*Rangel Alves da Costa
Assim que o sol arrefece, o brilho boceja
chamando o suspiro do entardecer, faço minha peregrinação de todo dia. Boto o
pé fora de casa e sigo em direção ao velho tronco de cedro que fica mais
adiante.
Desse lugar vejo tudo ao redor. Olhando pra
trás a porta e a janela abertas de minha casinha de taipa, ao lado o centenário
umbuzeiro de linhagem quase familiar, mais adiante a mata, os caminhos, as
veredas, as estradas, os descampados.
O cachorro vem e vai. Gosta de se meter pela
mataria em busca de preá. Gosto disso não, e até já gritei mais de vez com ele.
Tenho certeza que por sua culpa os outros bichos não saem de suas tocas e
chegam pertinho para firmar amizade.
Tenho uma vontade danada de um dia conversar
com bicho, com tamanduá ou raposa. Ouvi e dizer, ouvi e dizer, na certeza maior
do mundo que jamais haveria falsidade entre a gente. Converso com passarinho,
mas aí já é proseado antigo desde que eu era molecote protegendo os ninhos da
sanha das cobras.
Quando sento aqui é como esquecesse o mundo.
O mundo todo não, apenas aquela parte que dói demais na gente só de lembrar.
Digo assim, mas coitado do mundo que ganha fama ruim por causa do ser vivente.
Esse sim, bicho malvado e perigoso demais.
Mas não posso reclamar muito não, de jeito
nenhum. Tem gente milionária que não tem o sossego que Deus me dá, tem cada um
por aí que vive arrotando riqueza e não tem de seu nem o chinelo do pé. E eu
não, pois tenho reino e reinado, soberano que sou nessa vida abençoada que
levo.
Tudo é muito bonito, grandioso, singelo
demais. A natureza ladeando a vida e o tempo passando lento, num faz de conta
que o ser é eterno. E o vento vem chegando macio, outras vezes mais veloz,
trazendo folhagens. Lanço a mão, agarro o vento, prendo o afoito no embornal
que é pra quando eu precisar ser soprado ao céu.
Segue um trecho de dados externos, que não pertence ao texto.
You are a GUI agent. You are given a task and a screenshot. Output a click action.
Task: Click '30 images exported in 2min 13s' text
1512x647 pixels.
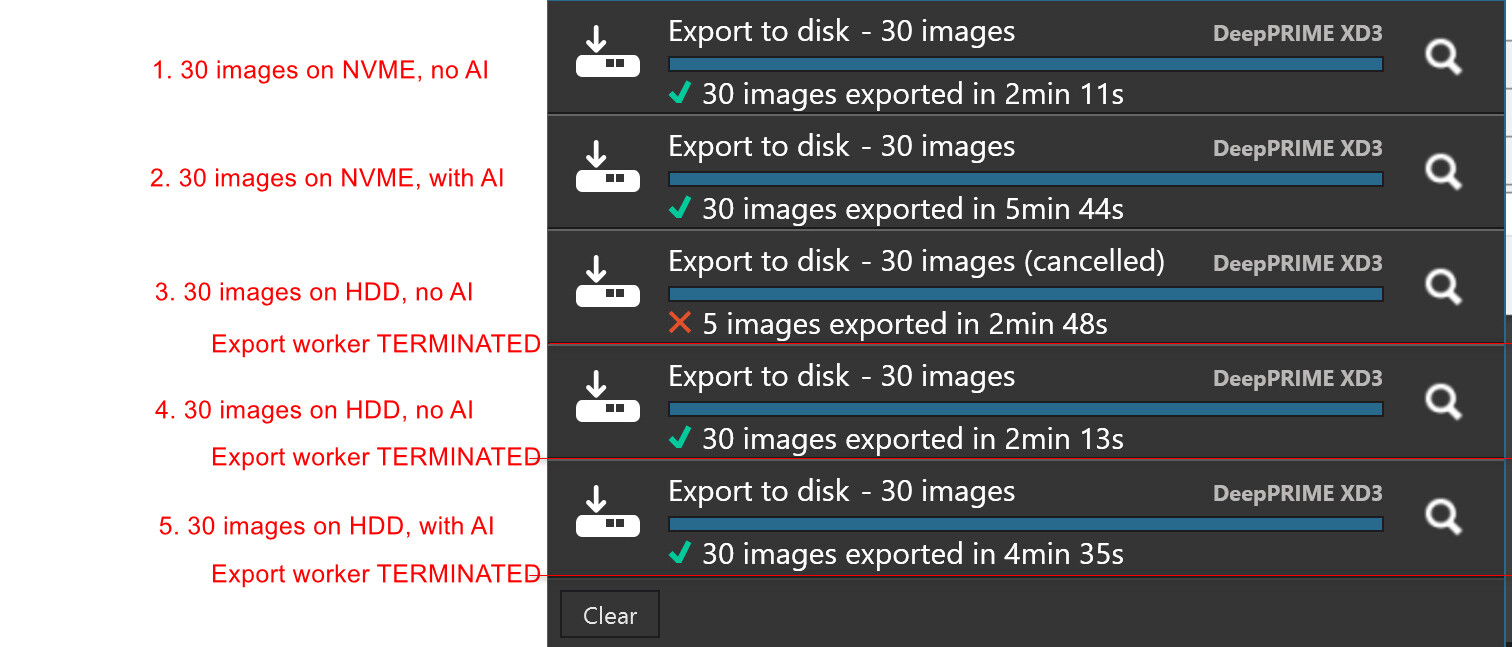(x=912, y=439)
Quanto é vento de folhagem me dá uma tristeza
danada. Quando chega o outono é sempre assim, principalmente quando já está
indo embora. Aquelas folhas secas pelo ar são como cartas que haveriam de ser
lidas se já não estivessem esfacelando. Cartas apagando, com letras chorosas
por não terem surtido o efeito desejado.
Um dia mandei uma carta assim. Peguei uma
folha seca que entrou pela minha janela, guardei por uns tempos debaixo de uma
tábua e quando já estava firme parecendo uma folha de papel cinzenta escrevi um
verso de amor e saudade. Digo não que tenho vergonha, mas foi bonito demais.
Começava com o nome dela e terminava beijando ela.
Depois me deu uma vontade danada de fazer
chegar até ela aquela cartinha na folha. Se fosse lida não duvido que bateria
na minha porta numa tarde bem bonita. Mas como moro longe demais, bem distante
de tudo, não encontrei outra saída senão soltar na ventania da tarde, deixando
subir e seguir como folha do outono.
A carta não encontrou a janela, mas a
resposta veio. Uma música sem orquestra, um zumbido leve, uma cantoria da brisa
que corta montanha e passa bem ao lado do meu ouvido. Sempre acho que ouço um
nome, sempre o mesmo nome. E às vezes fico imaginando se ela despontasse lá na
curvinha da estrada ao longe.
Não é só uma curva, mas várias curvas de
estrada. De onde estou seguindo adiante os caminhos vão se abrindo para
destinos jamais imaginados. Algumas vezes apenas uma trilha, outras vezes uma
vereda, ou ainda uma estrada de terra que certamente vai muito distante.
Quem segue adiante não olha pra traz. Se olhasse
dava o adeus merecido. Mas não dá não, apenas segue adiante. Tem gente que pisa
em caminho de chão e não dá nem dois passos e já está navegando no rio que
corre dos olhos. É o leito da partida que se alarga feito oceano.
Um dia também vou seguir adiante. Sem olhar
pra traz. Mas só quando Deus quiser. Não quero navegar nas águas da minha
tristeza. Apenas subir numa escada. E subir e subir.